### WHAT YOU NEED TO DO:
A. Write out the part of the IHOP pancakes article between "By this point" and "breakfast for dinner?", inclusive.
B. List every number that the IHOP pancakes article gives in figures.
C. Continue the article on IHOP's pancakes from its last sentence.

### PASSAGE:
════
This is why IHOP's pancakes are so delicious

By this point you're probably aware that IHOP's pancakes are legit, which makes sense — if you're going to call yourself the International House of Pancakes, you'd better deliver on those pancakes. The chain diner, which didn't embrace the acronym IHOP until 15 years after it first opened, is popular with early birds and night owls alike (most of the restaurants are open 24 hours), and you'd better believe both groups are ordering stacks of pancakes. Is there anything better than breakfast for dinner?

In fact, IHOP serves a whopping 700 million pancakes every year, which is not only a jaw-dropping number, but also a testament to just how good the 'cakes are under those iconic blue roofs. If you need more convincing, the pancake batter is so good they even add it to the scrambled eggs and omelettes. What makes their flapjack stacks so special? We uncovered some pancake intel to really get to the bottom of the hype.
════
### COLLECTED DATA:
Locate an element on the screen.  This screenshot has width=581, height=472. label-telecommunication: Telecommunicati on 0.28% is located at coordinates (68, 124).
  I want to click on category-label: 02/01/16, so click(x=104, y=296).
════
### OUTPUTS IN ORDER:
A.
By this point you're probably aware that IHOP's pancakes are legit, which makes sense — if you're going to call yourself the International House of Pancakes, you'd better deliver on those pancakes. The chain diner, which didn't embrace the acronym IHOP until 15 years after it first opened, is popular with early birds and night owls alike (most of the restaurants are open 24 hours), and you'd better believe both groups are ordering stacks of pancakes. Is there anything better than breakfast for dinner?

B. 15, 24, 700 million

C.
The batter's liquid ingredients are ice cold

When you're baking a cake, the recipe usually calls for room temperature eggs or butter. Apparently, you should not assume it's the same protocol when you're trying to make great pancakes. IHOP's vice president of culinary innovation Marie Grimm told Delish that any liquid going into their pancake batter is always very cold, and it turns out that's a crucial thing. That's because when the liquid ingredients in a batch of batter are warm or room temperature, they cause a chemical reaction by raising the temperature of the gluten in the flour, which gives a springy quality to the 'cakes a little too soon.

So, presumably, IHOP chefs don't pull their liquid necessities out of the fridge until it's time to mix with the dry stuff. We'd imagine that the busy diner kitchen gets pretty steamy at peak breakfast hours so if ice cold eggs, milk, and butter are what's needed for stellar pancakes, by all means keep them chilled as long as possible.

We always knew the texture of an IHOP pancake was spot-on, but now we know why.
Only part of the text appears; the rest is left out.